I don't have any horses which are reg'd Shetland. However, some of our Minis must have Shetland fairly close up. We have mostly the B minis, in the 35-37" range. Some of our taller foals are, I think, going to be very competitive with the ASPC/AMHR entries they will come up against at the US shows. We're finding that these foals are very big as foals & yearlings, but then they quit growing--they do not go oversize at maturity. We are even raising some with a hotter temperament--that "attitude" that I think is so important in a show horse. They're not hot as in goofy, but they are show horses. So, if we're going for these traits in our horses & we're still just newcomers to the breed, I'm quite sure there are other long time breeders who are producing the same thing in their breeding programs even if they don't actually have ASPC reg'd horses. If this trend continues, in a few more years there are going to be many shetland-lookalikes which do not have any reg'd shetlands in their pedigrees for 3 or 4 generations at least.

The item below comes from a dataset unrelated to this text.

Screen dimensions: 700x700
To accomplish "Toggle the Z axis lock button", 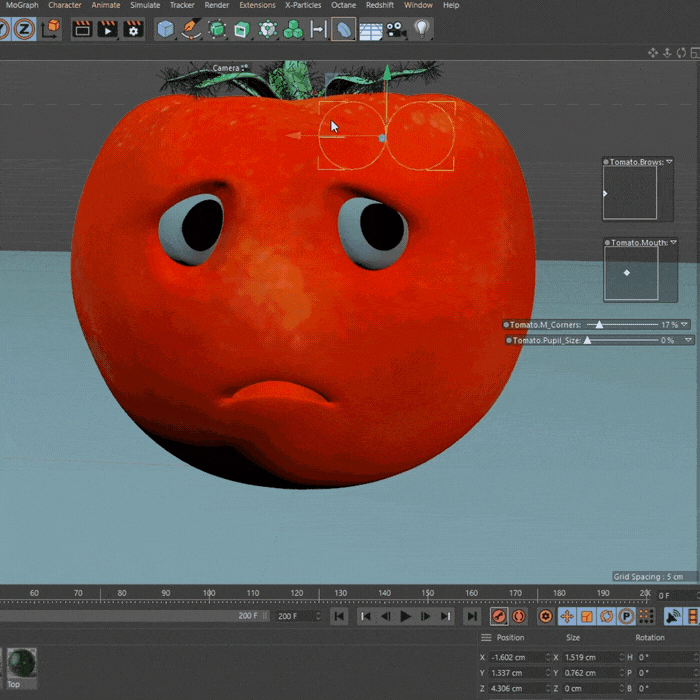I will pos(24,29).
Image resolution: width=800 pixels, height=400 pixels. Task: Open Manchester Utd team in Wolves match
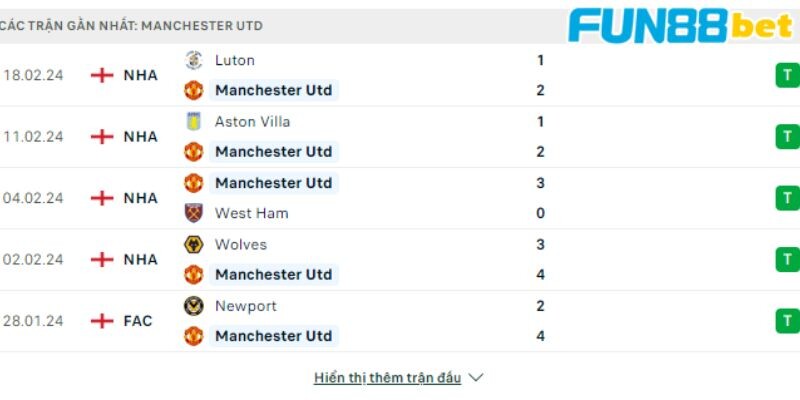coord(273,274)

People complain about the Shetlands winning too much, & therefore want them to have to show only AMHR or ASPC in any year--it would sound like maybe the majority would still show AMHR, rather than ASPC, given the size disadvantage of showing against the bigger Shetlands. I just fail to see how this rule change would really benefit those who are complaining about showing against the shetlands. If it were to be passed, I think those people would be in for a disappointment.

Actually I asked a friend the other day how many horses do get shown both ways in a year. She named off a number of owners who show both ciruits. I realize these people do all show both circuits, but she couldn't tell me if they were all actually showing the same horse(s) both ways. She was simply assuming that was the case.


----------